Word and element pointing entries

○ ○ ○ ○

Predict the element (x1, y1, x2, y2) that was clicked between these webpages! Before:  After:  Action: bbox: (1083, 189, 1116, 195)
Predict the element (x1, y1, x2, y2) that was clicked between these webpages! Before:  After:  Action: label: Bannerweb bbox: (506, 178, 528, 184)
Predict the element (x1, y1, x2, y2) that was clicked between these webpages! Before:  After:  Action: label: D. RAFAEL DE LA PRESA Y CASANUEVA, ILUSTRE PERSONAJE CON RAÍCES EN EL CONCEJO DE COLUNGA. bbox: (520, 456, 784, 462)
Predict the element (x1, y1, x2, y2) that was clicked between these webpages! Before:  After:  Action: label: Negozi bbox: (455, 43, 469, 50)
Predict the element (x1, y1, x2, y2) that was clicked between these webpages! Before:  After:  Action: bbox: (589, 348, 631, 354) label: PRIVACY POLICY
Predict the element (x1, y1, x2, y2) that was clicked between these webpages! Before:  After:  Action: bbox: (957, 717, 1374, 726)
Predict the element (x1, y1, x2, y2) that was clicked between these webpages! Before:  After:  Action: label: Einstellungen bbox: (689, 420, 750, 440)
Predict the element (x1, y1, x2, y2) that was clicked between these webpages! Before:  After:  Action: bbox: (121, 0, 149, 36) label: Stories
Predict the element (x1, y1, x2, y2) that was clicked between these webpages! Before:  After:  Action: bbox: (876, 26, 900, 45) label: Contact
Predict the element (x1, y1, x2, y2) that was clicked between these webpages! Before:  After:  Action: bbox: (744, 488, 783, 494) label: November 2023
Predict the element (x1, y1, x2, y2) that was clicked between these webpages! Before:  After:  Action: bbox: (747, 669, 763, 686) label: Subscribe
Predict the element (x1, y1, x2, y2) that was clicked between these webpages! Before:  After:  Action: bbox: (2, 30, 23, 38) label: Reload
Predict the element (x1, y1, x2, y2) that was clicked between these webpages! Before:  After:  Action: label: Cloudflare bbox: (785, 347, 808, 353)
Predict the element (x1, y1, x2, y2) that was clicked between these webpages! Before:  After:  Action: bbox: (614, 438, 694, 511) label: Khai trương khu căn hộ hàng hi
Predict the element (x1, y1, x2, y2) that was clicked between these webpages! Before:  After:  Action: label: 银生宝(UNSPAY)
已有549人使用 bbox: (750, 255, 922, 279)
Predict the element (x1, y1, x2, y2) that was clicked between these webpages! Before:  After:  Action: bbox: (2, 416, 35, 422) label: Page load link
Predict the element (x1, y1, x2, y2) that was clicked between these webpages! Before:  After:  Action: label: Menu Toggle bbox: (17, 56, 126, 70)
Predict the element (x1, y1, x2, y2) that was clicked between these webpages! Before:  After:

○ ○ ○ ○

> _GIVEN PROBLEM_
Set out the material above as a numbered list, leaving out any blank lines.

> _SOLVED PROBLEM_
1. Predict the element (x1, y1, x2, y2) that was clicked between these webpages! Before:  After:  Action: bbox: (1083, 189, 1116, 195)
2. Predict the element (x1, y1, x2, y2) that was clicked between these webpages! Before:  After:  Action: label: Bannerweb bbox: (506, 178, 528, 184)
3. Predict the element (x1, y1, x2, y2) that was clicked between these webpages! Before:  After:  Action: label: D. RAFAEL DE LA PRESA Y CASANUEVA, ILUSTRE PERSONAJE CON RAÍCES EN EL CONCEJO DE COLUNGA. bbox: (520, 456, 784, 462)
4. Predict the element (x1, y1, x2, y2) that was clicked between these webpages! Before:  After:  Action: label: Negozi bbox: (455, 43, 469, 50)
5. Predict the element (x1, y1, x2, y2) that was clicked between these webpages! Before:  After:  Action: bbox: (589, 348, 631, 354) label: PRIVACY POLICY
6. Predict the element (x1, y1, x2, y2) that was clicked between these webpages! Before:  After:  Action: bbox: (957, 717, 1374, 726)
7. Predict the element (x1, y1, x2, y2) that was clicked between these webpages! Before:  After:  Action: label: Einstellungen bbox: (689, 420, 750, 440)
8. Predict the element (x1, y1, x2, y2) that was clicked between these webpages! Before:  After:  Action: bbox: (121, 0, 149, 36) label: Stories
9. Predict the element (x1, y1, x2, y2) that was clicked between these webpages! Before:  After:  Action: bbox: (876, 26, 900, 45) label: Contact
10. Predict the element (x1, y1, x2, y2) that was clicked between these webpages! Before:  After:  Action: bbox: (744, 488, 783, 494) label: November 2023
11. Predict the element (x1, y1, x2, y2) that was clicked between these webpages! Before:  After:  Action: bbox: (747, 669, 763, 686) label: Subscribe
12. Predict the element (x1, y1, x2, y2) that was clicked between these webpages! Before:  After:  Action: bbox: (2, 30, 23, 38) label: Reload
13. Predict the element (x1, y1, x2, y2) that was clicked between these webpages! Before:  After:  Action: label: Cloudflare bbox: (785, 347, 808, 353)
14. Predict the element (x1, y1, x2, y2) that was clicked between these webpages! Before:  After:  Action: bbox: (614, 438, 694, 511) label: Khai trương khu căn hộ hàng hi
15. Predict the element (x1, y1, x2, y2) that was clicked between these webpages! Before:  After:  Action: label: 银生宝(UNSPAY)
16. 已有549人使用 bbox: (750, 255, 922, 279)
17. Predict the element (x1, y1, x2, y2) that was clicked between these webpages! Before:  After:  Action: bbox: (2, 416, 35, 422) label: Page load link
18. Predict the element (x1, y1, x2, y2) that was clicked between these webpages! Before:  After:  Action: label: Menu Toggle bbox: (17, 56, 126, 70)
19. Predict the element (x1, y1, x2, y2) that was clicked between these webpages! Before:  After:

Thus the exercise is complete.